Exercise:
Answer these questions using the forum thread on RV satellite TV:
1. What does David Bott say he and his wife travel the country in?
2. What does harsh suggest showing clips of?
3. According to shadough, how do DirecTV's OTA tuners connect?

Text section:
# RV Satellite TV, Making a Choice - The "clear" choice is DISH



## David Bott (Jul 12, 2005)

Hi All...

As some of you know, my wife and I travel the country in a motor coach. For some reason I seem to get asked a lot about what satellite service someone should use or even worse, is "can you help me...I can not seem to get HD on my satellite".

"Okay, okay, I'll make a video!"&#8230;is what I said to one RV owner who came up to talk to me about satellite TV in the RV. You see, we talked for about an hour and at the end, he just kept saying "you need to make a video on your blog about this." He would not let it go until I said "Okay." So not wanting to break a promise, I made the video and I hope this may help others make a choice.

Here is our travel blog entry on it...

http://www.outsideourbubble.com/rv-satellite-tv-making-a-choice

...and here is the video...






We all have our preferences, but these are my thoughts on it and hope it helps someone.


----------



## harsh (Jun 15, 2003)

I especially like the flying video.

Well done on the production side and also on the talent side!

Some clips of the antennas in operation might help drive the point across about what's taking place and why it might be noisy.


----------



## shadough (Dec 31, 2006)

There are pro's an con's for both, Dish has the rcvrs w/ built in OTA tuners for scanning for local off-air channels, but no DNS.
Directv on the other, does have DNS (Distant network service [locals]) but only has OTA tuners that are 'plug an play' via USB, an only w/ certain models..

Records shown:
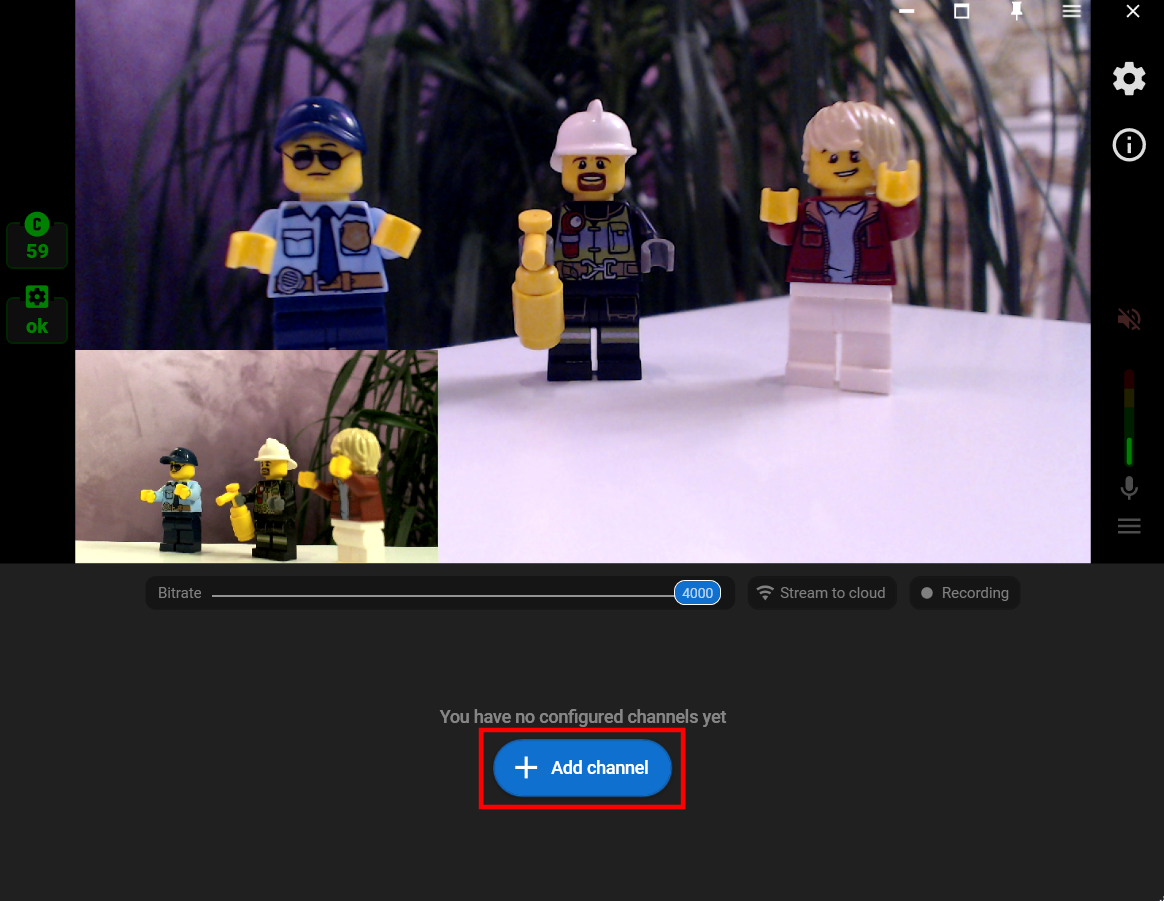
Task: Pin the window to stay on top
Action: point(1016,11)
...
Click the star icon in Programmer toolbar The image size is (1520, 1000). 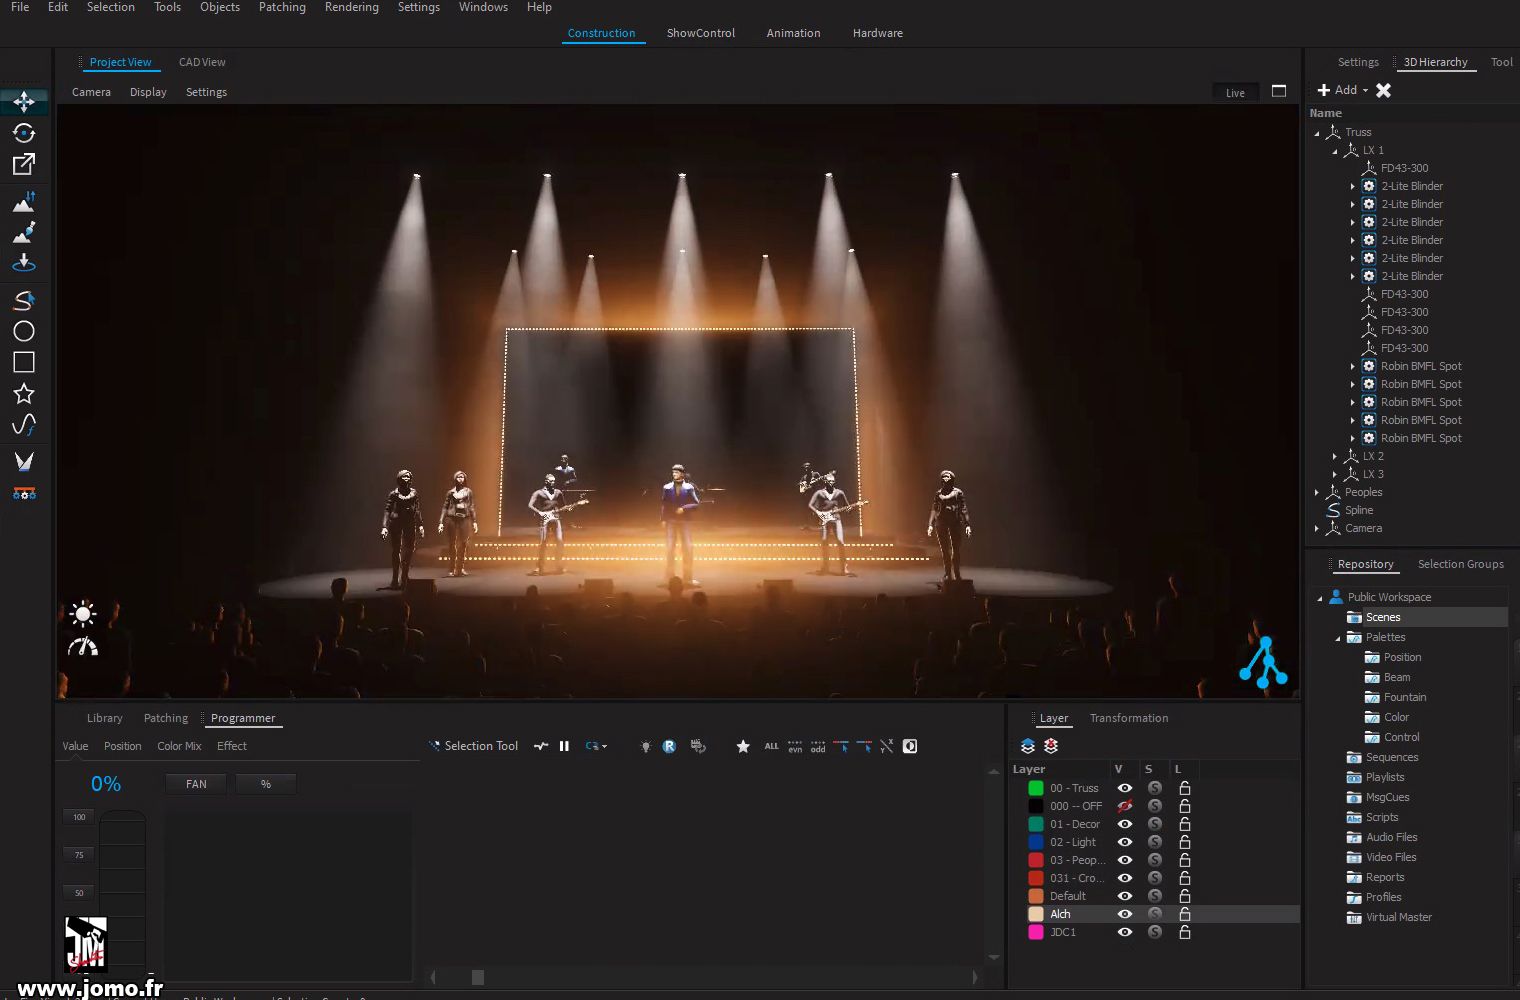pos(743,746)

Output of the task:
1. A motor coach.
2. The antennas in operation.
3. They are plug and play via USB, and only with certain models.